▶ [WHAT THE TASK REQUIRES]
Could you retype exactly the lines below between the one holding "The width and height of the screenshot is (756, 511)." and the one holding "Given: Select the 不锈钢-金色 color option", inclusive, leaving out any pictures?

(Records from a collection)
◇ ◇ ◇ ◇ ◇ ◇ ◇
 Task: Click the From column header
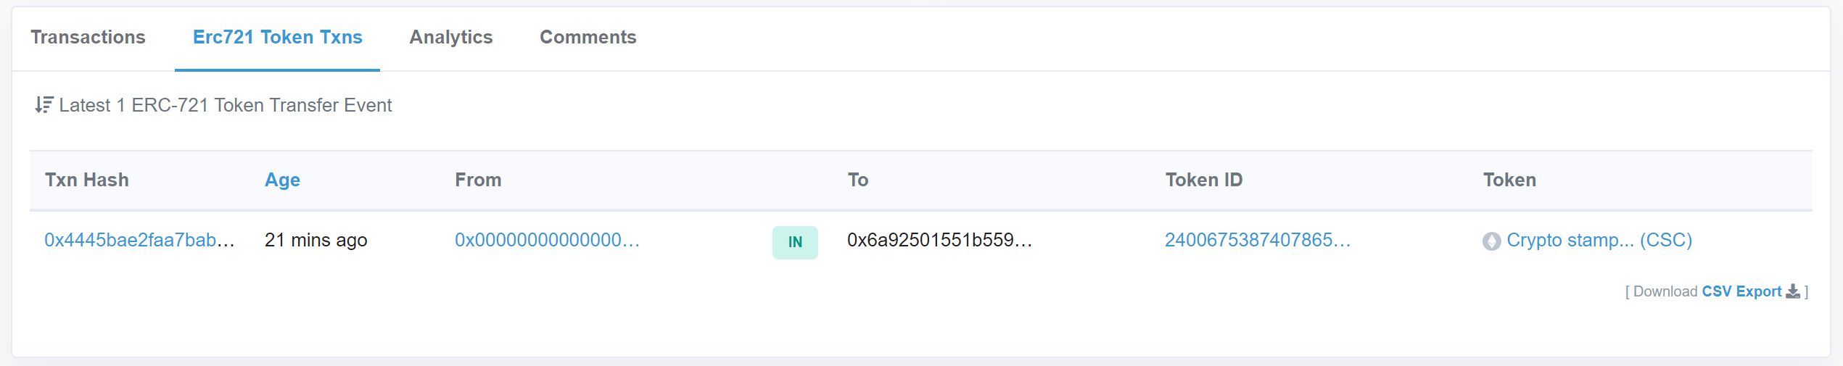[478, 180]
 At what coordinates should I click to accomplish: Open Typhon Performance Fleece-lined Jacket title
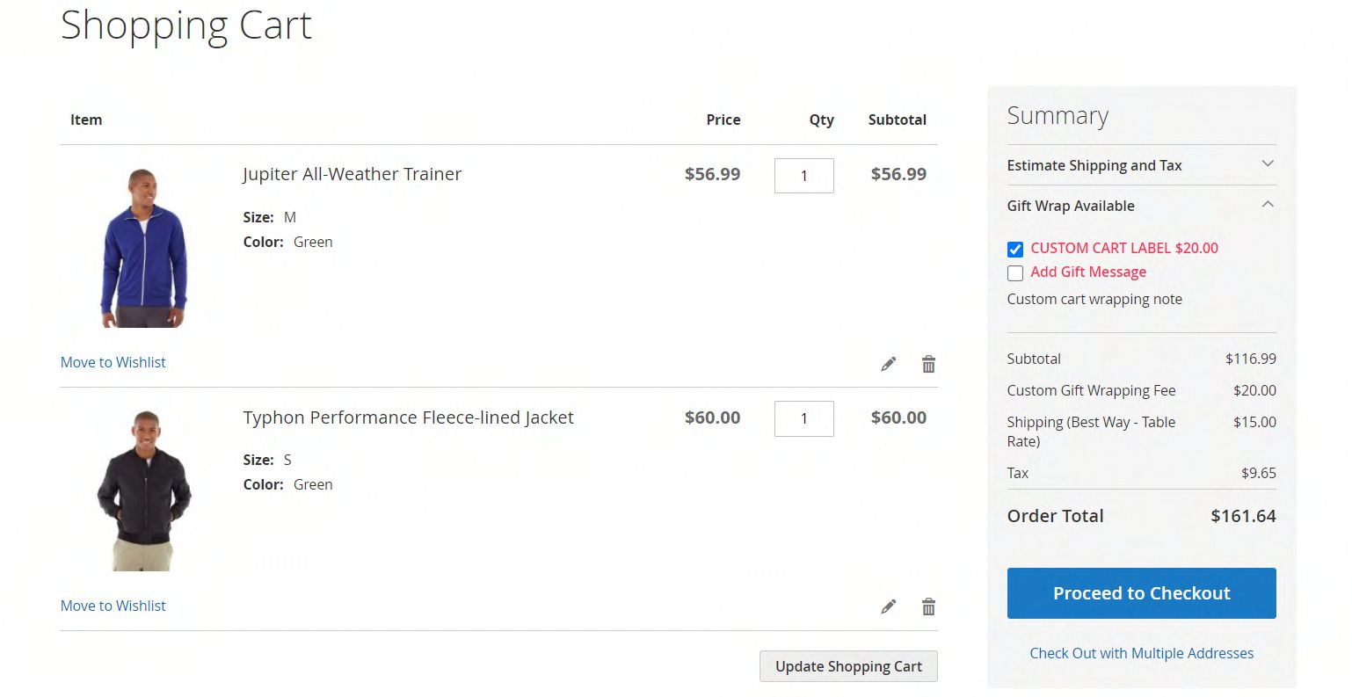pyautogui.click(x=408, y=417)
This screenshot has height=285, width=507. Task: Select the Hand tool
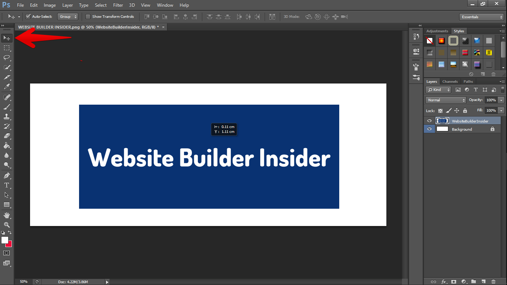click(x=7, y=215)
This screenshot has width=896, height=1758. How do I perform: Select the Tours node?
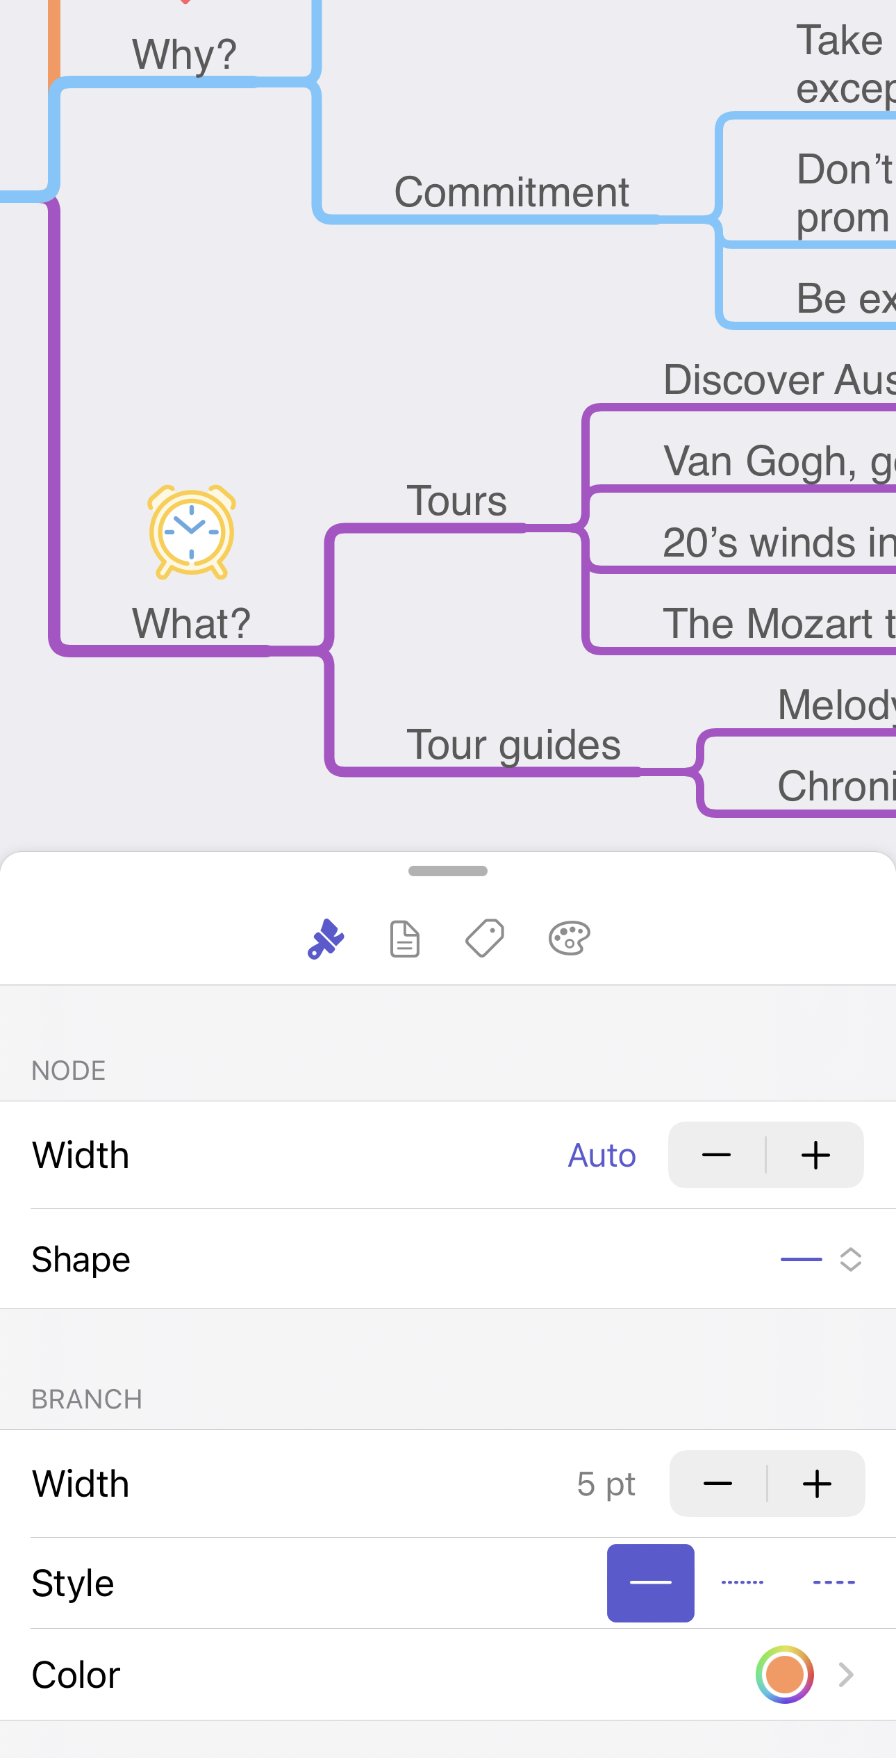456,501
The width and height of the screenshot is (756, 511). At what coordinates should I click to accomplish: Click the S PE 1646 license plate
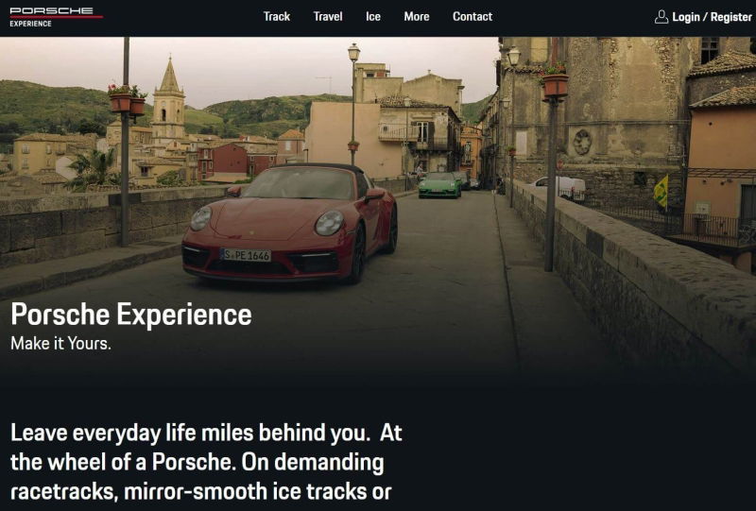(x=246, y=255)
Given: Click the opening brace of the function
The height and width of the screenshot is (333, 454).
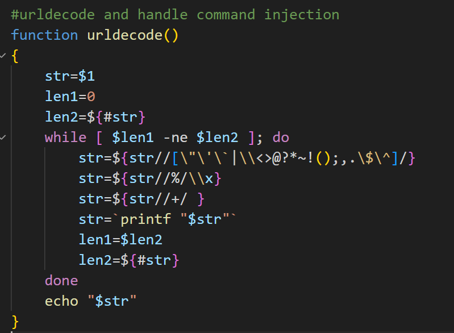Looking at the screenshot, I should pyautogui.click(x=15, y=56).
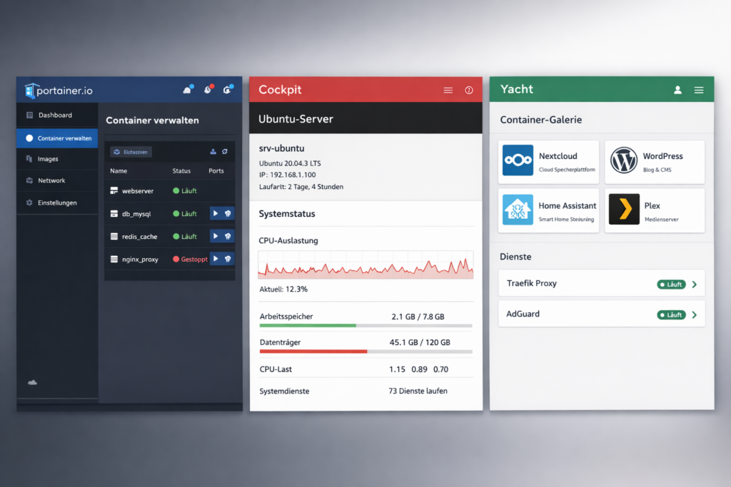Screen dimensions: 731x487
Task: Open the Plex app icon
Action: (623, 210)
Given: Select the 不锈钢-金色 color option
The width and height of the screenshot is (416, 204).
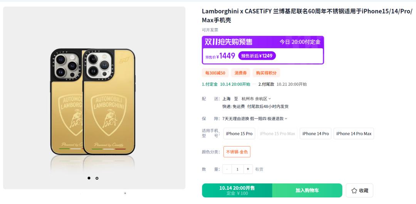Looking at the screenshot, I should click(x=237, y=152).
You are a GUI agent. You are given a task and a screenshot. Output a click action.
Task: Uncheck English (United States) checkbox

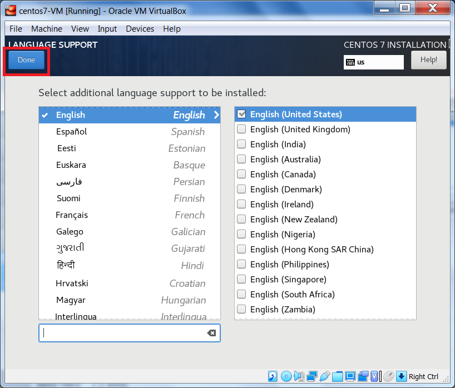pos(241,114)
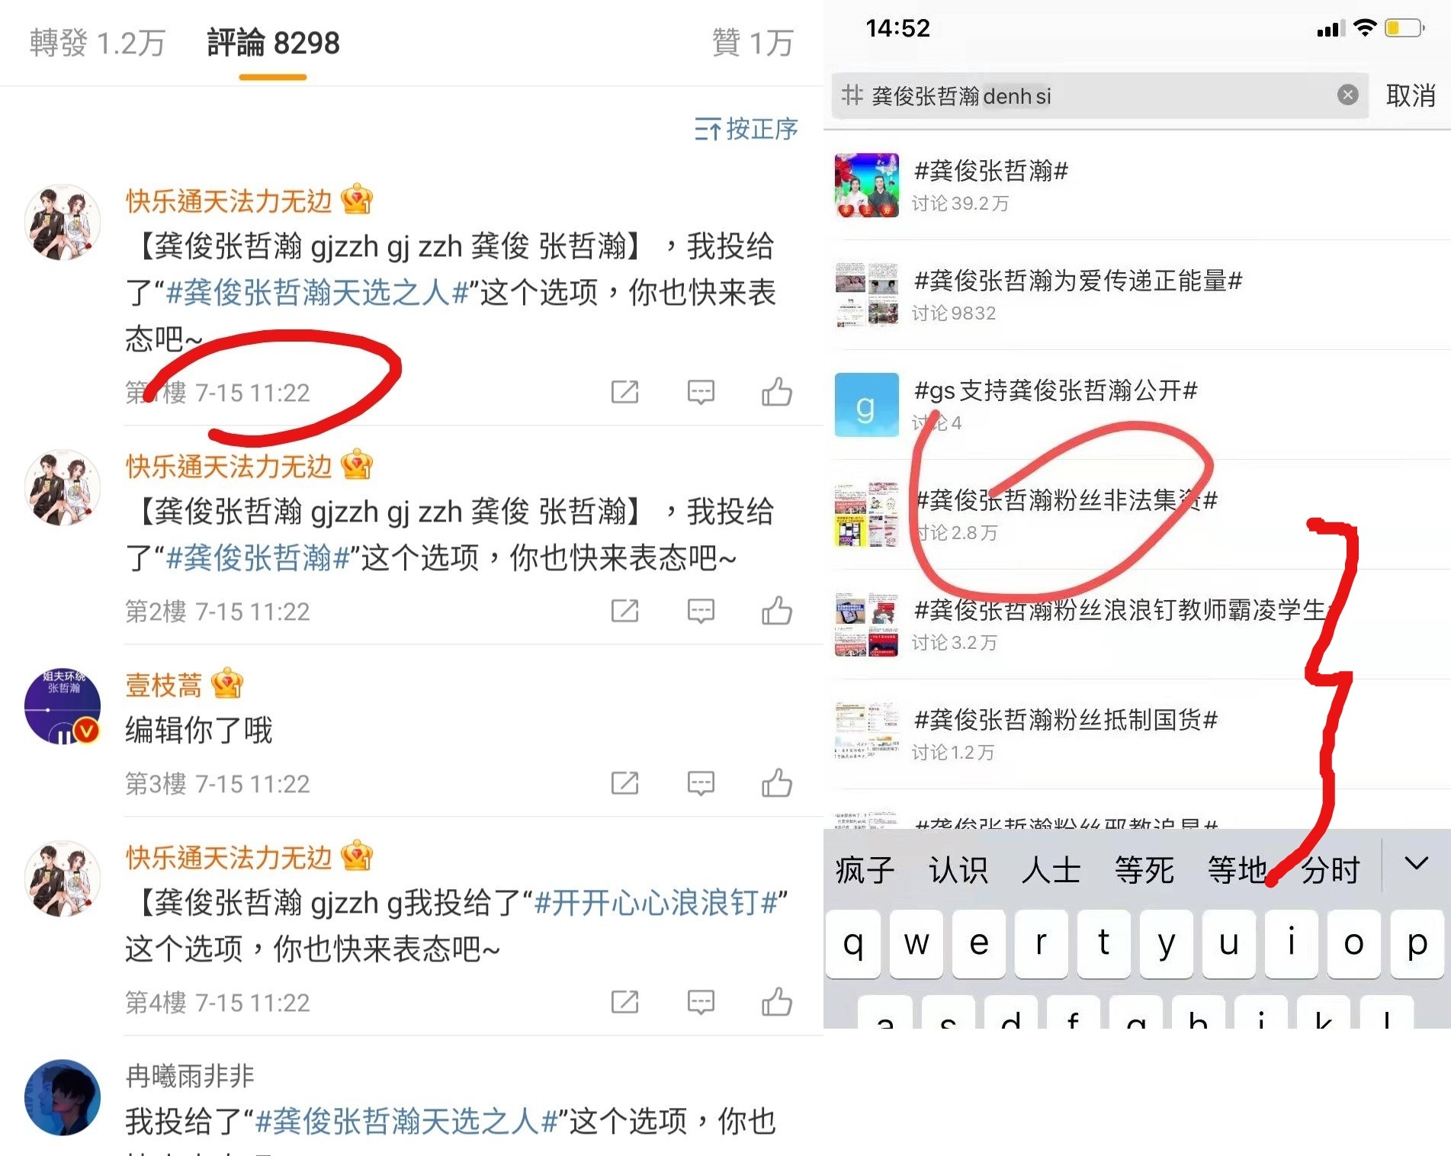
Task: Open 冉曦雨非非's profile avatar
Action: click(x=63, y=1097)
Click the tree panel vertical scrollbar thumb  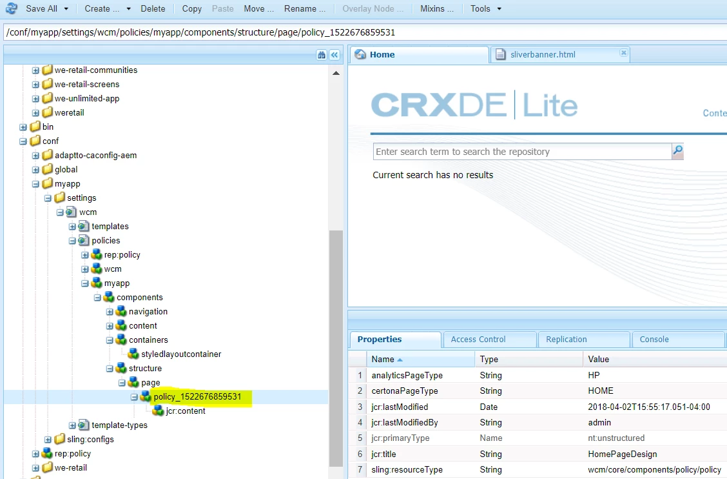[x=336, y=348]
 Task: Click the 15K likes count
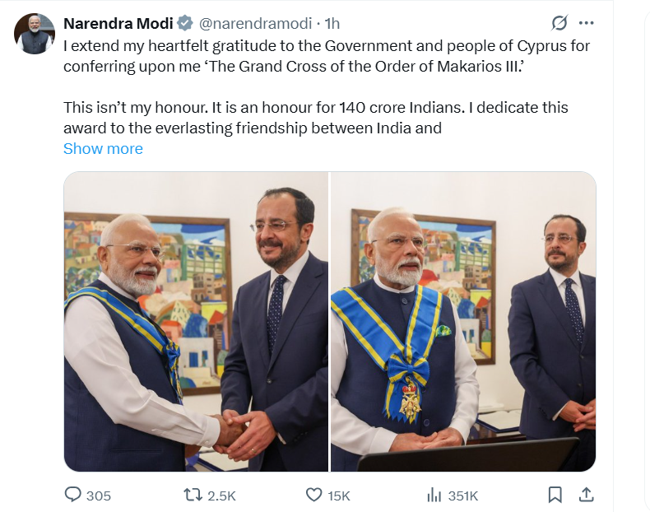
◇ ◇ ◇ ◇ ◇ ◇ ◇
▶ [RESULT FOR THIS EXERCISE]
The width and height of the screenshot is (756, 511). At what coordinates should I click to accomplish: Click the S PE 1646 license plate
(x=246, y=255)
Given: Click the opening brace of the function
The height and width of the screenshot is (333, 454).
Looking at the screenshot, I should pyautogui.click(x=15, y=56).
Screen dimensions: 731x487
Task: Open the Plex app icon
Action: (623, 210)
Given: Select the 不锈钢-金色 color option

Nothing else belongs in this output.